What is manti?
Manti (Turkish spelling mantı and pronounced ‘mante’) is a Turkish main course consisting of dough pouches filled with seasoned lamb mince. These parcels are cooked before being served with one, two or three of the following sauces:
- yogurt, garlic and dried mint sauce
- melted butter with paprika powder
- tomato sauce
Turkish manti are similar to many dishes from across the globe, with the comforting draw of a bowl of filled pastry parcels universally hard to resist. Whether you’re dining in Istanbul on manti, ravioli in Italy, or gyoza in Japan, these mouth-watering morsels are bound to hit the spot.

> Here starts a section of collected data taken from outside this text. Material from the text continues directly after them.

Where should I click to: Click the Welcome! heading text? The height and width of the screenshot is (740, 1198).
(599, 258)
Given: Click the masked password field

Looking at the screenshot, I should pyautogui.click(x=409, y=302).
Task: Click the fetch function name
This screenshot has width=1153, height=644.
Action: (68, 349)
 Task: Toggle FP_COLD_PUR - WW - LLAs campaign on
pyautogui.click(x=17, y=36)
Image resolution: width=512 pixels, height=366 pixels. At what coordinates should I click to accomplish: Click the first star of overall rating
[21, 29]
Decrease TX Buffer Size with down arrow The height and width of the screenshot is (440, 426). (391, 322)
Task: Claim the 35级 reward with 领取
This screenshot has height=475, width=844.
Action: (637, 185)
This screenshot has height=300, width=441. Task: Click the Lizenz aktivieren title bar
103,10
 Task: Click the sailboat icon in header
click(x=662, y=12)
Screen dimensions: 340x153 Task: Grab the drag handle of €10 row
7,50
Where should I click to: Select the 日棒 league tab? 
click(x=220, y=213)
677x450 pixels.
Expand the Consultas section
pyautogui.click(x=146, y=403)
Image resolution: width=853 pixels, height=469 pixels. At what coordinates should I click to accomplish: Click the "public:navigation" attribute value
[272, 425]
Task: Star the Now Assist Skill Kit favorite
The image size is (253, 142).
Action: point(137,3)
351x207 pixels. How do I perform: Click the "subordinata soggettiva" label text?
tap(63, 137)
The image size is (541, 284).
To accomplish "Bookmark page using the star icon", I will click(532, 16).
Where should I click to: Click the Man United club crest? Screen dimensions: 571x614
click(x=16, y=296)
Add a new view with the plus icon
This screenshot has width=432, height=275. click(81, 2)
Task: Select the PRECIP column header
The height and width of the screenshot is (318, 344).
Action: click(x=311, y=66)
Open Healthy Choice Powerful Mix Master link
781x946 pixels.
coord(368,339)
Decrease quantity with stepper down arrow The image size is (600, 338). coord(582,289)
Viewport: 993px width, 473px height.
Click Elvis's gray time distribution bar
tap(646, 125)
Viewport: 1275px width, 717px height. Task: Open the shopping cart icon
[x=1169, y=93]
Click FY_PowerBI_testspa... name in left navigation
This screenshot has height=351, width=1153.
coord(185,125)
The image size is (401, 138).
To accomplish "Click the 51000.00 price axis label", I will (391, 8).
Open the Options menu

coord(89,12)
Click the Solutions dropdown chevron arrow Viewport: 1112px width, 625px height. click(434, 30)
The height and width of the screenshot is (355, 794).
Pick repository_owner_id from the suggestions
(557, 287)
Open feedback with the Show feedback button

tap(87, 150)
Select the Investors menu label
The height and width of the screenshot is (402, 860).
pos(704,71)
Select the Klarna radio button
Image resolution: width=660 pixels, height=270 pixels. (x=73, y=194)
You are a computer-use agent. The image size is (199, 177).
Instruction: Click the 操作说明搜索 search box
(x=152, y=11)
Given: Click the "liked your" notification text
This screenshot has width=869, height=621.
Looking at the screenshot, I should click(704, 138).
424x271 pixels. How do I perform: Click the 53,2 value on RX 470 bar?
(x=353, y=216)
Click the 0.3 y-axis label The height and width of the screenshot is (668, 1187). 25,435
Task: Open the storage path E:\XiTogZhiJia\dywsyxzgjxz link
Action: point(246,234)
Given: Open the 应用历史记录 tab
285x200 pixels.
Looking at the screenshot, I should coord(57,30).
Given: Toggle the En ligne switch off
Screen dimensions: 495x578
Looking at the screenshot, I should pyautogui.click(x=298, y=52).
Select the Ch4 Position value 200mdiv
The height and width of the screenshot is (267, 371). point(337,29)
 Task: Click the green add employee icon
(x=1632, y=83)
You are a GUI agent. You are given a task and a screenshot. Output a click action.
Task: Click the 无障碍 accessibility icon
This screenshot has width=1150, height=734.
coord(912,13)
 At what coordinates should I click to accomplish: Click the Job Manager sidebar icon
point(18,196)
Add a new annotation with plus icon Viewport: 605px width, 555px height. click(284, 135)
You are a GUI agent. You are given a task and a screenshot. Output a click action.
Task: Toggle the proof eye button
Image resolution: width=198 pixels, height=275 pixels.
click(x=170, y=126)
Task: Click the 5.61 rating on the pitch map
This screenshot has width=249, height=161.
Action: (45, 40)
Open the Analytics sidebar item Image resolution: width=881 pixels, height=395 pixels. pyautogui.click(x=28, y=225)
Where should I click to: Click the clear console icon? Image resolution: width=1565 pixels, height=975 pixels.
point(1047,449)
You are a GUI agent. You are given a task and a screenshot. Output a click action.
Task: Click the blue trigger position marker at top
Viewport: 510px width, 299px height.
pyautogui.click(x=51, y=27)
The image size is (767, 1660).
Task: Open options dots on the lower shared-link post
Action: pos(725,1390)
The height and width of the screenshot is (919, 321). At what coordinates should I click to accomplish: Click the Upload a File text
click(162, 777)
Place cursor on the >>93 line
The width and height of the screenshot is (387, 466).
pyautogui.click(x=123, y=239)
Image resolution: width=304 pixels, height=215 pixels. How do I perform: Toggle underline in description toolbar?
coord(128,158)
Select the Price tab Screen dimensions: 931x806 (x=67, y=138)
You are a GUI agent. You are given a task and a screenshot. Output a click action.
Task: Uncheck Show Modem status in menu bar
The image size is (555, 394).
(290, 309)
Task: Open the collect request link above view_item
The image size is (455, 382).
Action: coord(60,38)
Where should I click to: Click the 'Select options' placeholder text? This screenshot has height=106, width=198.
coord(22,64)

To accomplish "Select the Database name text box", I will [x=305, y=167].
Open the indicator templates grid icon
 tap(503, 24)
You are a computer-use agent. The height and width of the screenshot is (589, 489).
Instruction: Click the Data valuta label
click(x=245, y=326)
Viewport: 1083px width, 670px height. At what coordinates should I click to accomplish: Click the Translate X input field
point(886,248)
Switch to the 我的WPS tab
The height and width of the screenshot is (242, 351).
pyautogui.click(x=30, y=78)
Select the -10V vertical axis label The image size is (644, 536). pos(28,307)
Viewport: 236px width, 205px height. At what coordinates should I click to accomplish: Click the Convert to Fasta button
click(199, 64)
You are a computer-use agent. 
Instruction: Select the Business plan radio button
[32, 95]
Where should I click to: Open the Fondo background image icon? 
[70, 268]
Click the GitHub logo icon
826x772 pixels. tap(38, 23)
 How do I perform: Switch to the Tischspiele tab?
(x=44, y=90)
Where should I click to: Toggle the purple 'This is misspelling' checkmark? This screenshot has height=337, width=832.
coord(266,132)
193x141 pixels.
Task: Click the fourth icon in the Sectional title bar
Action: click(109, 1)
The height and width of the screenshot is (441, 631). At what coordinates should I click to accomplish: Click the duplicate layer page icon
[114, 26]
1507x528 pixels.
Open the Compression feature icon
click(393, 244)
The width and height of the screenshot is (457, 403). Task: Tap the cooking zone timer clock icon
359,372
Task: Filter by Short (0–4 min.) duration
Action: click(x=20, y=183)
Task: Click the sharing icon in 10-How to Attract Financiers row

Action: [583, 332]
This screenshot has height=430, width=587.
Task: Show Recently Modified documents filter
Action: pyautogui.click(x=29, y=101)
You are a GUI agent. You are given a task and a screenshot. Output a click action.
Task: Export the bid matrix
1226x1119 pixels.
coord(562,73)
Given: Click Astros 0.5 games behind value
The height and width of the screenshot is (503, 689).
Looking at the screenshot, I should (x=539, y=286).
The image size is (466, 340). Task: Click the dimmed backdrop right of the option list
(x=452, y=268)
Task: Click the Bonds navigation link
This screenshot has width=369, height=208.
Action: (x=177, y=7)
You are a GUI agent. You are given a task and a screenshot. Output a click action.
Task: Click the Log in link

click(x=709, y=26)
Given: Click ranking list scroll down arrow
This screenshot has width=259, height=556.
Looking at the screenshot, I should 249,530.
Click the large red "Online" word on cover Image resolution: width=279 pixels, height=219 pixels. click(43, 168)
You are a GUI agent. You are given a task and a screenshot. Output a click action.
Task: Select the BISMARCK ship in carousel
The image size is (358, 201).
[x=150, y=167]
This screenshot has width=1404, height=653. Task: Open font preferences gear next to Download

They can be pan-fried, baked or steamed before serving.
The first reference to the dish the Turks call manti can be found in the very first Turkish dictionary, originally published in the eleventh century. The culinary entry mentions tutmac, a pasta served with a yoghurt sauce. During the fifteenth century, a more familiar dish began to emerge. By then, pasta dumplings filled with lamb mincemeat and chickpeas had appeared, accompanied by yogurt and garlic sauce as standard.
Did you know...
The smaller the manti, the more skilled the cook. In Turkey, it is said that a woman can only make a desirable bride when forty of her manti can fit in a tablespoon.
How to make manti
Everyone agrees that Turkish manti tastes its best when prepared fresh. A dough of wheat flour and water, sometimes enriched with egg, is kneaded, cooled and then rolled out. It is then cut into small squares, with a little filling placed in the middle. The filling is generally minced lamb, grated onion and spices and herbs, with some variation depending on the chef. Once folded and pressed shut, manti is pre-baked then finished in boiling water.
Manti are spooned into bowls and sprinkled with sauce. These sauces are usually garlic yoghurt with dried mint and melted butter with paprika. A simple tomato sauce is also popular.
Vegetarian manti is also on the menu for those looking to avoid meat. One such filling comprises of crushed chickpeas given some fiery edge with chilli flakes and cumin.
How to eat
Each diner sprinkles their bowl of manti with dried mint, chilli flakes and sumac to taste. Manti is eaten with a spoon.
If you’re after a delicious alternative to these dumplings, Chinese siu mai or Italian tortellini are worth considering. Even Mexican cuisine boasts a distant cousin of Turkish manti with its tamales.
Manti is a meal in itself. Serve a salad alongside it to enjoy a dinner with your daily vegetable allowance included.